Nonetheless Dafny as a language is, I think, strictly more expressive than SPARK. For example, Dafny's functions (vs methods) allow for the very nice expression of arithmetic invariants that I don't think SPARK supports (look at the Fibonacci example in the online tutorial here: https://rise4fun.com/Dafny/tutorial that has the standard mathematical definition of Fibonacci numbers as a function and then implements it as a method).
Fair enough. Still a really neat project.
I forgot to ask an obvious question: Dafny uses .Net's garbage collection, right? If so, that presumably rules out its use on hard real-time systems.
> the Fibonacci example in the online tutorial
For anyone struggling to find it, ctrl-f for completed Fibonacci
I agree the Dafny syntax is very tidy.
Surprisingly I wasn't able to find a directly comparable SPARK program. The closest I could manage was populating an array with the Fib sequence, by someone on StackOverflow (I haven't verified it) [0]
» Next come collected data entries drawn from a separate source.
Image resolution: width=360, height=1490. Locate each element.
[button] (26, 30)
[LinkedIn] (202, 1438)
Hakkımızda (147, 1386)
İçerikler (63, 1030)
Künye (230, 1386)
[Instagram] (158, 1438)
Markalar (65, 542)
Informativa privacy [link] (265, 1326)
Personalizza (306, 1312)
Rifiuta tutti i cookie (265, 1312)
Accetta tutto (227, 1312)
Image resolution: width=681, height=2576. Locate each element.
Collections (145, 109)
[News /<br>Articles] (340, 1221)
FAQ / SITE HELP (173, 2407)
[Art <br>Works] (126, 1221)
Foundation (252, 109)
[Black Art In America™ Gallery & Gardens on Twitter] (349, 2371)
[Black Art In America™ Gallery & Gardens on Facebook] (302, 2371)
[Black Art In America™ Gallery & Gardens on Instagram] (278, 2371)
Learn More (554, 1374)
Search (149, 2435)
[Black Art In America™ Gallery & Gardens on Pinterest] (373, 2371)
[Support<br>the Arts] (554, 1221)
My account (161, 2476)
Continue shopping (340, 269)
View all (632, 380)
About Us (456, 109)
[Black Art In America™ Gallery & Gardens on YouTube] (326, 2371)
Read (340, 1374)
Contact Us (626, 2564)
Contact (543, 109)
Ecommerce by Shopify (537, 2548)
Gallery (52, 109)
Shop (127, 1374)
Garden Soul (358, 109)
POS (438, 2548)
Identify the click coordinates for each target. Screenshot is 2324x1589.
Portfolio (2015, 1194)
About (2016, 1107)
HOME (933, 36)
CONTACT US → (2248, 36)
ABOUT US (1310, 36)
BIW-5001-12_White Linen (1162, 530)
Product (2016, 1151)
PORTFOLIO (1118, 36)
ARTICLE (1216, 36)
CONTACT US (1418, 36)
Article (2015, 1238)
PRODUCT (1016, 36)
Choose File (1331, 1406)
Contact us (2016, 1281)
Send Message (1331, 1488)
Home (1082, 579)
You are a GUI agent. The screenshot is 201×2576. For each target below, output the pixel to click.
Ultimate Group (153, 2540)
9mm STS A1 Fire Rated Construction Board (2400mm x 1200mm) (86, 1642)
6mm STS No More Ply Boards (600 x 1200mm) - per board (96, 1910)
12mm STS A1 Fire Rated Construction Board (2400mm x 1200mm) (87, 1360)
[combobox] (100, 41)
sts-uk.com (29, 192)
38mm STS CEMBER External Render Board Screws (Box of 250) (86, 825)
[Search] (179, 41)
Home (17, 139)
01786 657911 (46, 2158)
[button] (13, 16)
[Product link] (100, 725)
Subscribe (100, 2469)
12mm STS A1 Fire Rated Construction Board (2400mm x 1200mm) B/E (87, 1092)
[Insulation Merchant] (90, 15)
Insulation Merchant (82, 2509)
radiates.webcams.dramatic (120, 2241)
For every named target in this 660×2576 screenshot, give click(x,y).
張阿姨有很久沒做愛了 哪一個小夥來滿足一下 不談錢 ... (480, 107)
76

[0] https://stackoverflow.com/a/57169728/
https://github.com/microsoft/Armada
which is built upon Dafny and targets a C-like language.
While we're here, a shoutout to ZZ / ZetZ, [1] which we discussed 5 months ago at [2]. It's a verifiable C-style language which compiles down to standard C. I'm not sure how mature the language is at this point. (It still pains me that my prominent comment at [2] turned out to be fundamentally mistaken.)
And let's finish up the tour with a quick mention of Frama-C [3] and the (sadly proprietary) Escher C Verifier, [4] both of which work with C directly.
[0] https://jamesrwilcox.com/armada.pdf
[1] https://github.com/zetzit/zz
[2] https://news.ycombinator.com/item?id=22245409
[3] http://frama-c.com/acsl_tutorial_index.html
[4] https://www.eschertech.com/products/ecv.php
https://www.cl.cam.ac.uk/~pes20/CompCertTSO/doc/
from the CompCert folks - who do formally verified C compilers (also worth looking at, btw). Targeting a subset of C allows them to preserve their behavioral guarantees in way that would be challenging I think with the full C language. So it's not an unreasonable subset to pick if you're serious about predictable outcomes.
Nowhere in Armada's overview [0] is it stated that the ultimate goal is to produce verified C code.
I've heard of CompCert. Pity it hasn't got more traction. Also a pity about its licensing situation. The Free and Open Source community is not interested in semi-Free software. The DMD compiler showed us this.
[0] https://github.com/microsoft/Armada
I was just about to point that out. Yes, Dafny uses garbage collection (which makes formal verification much easier). As far as I know in SPARK (and FRAMA-C), verification of memory allocation is still an open research question.
It also has a much nicer syntax, also compared to ATS, which is in the same league.
Also Dafny has pretty poor IDE support. I don't think it has Visual Studio support and the plugin for Visual Studio Code is not written by MS (and is pretty bare bones).
MS really only supports Dafny by employing its creator. It doesn't seem to devote any other resources.
Again I haven't programmed with SPARK before but my impression is that it's getting way more industry use and support.
Correct, it's been used in numerous life-or-death systems. Perhaps most famously, the software of the Boeing 777 is almost entirely SPARK based. [0][1] Dafny has not, it seems to be more of a research project.
> MS really only supports Dafny by employing its creator. It doesn't seem to devote any other resources.
Right. It would be interesting if Microsoft decided to compete in the critical-systems space, but I doubt they will. With SPARK Ada, all the real work seems to happen at AdaCore. [2] There are various different high-assurance Ada compilers available though.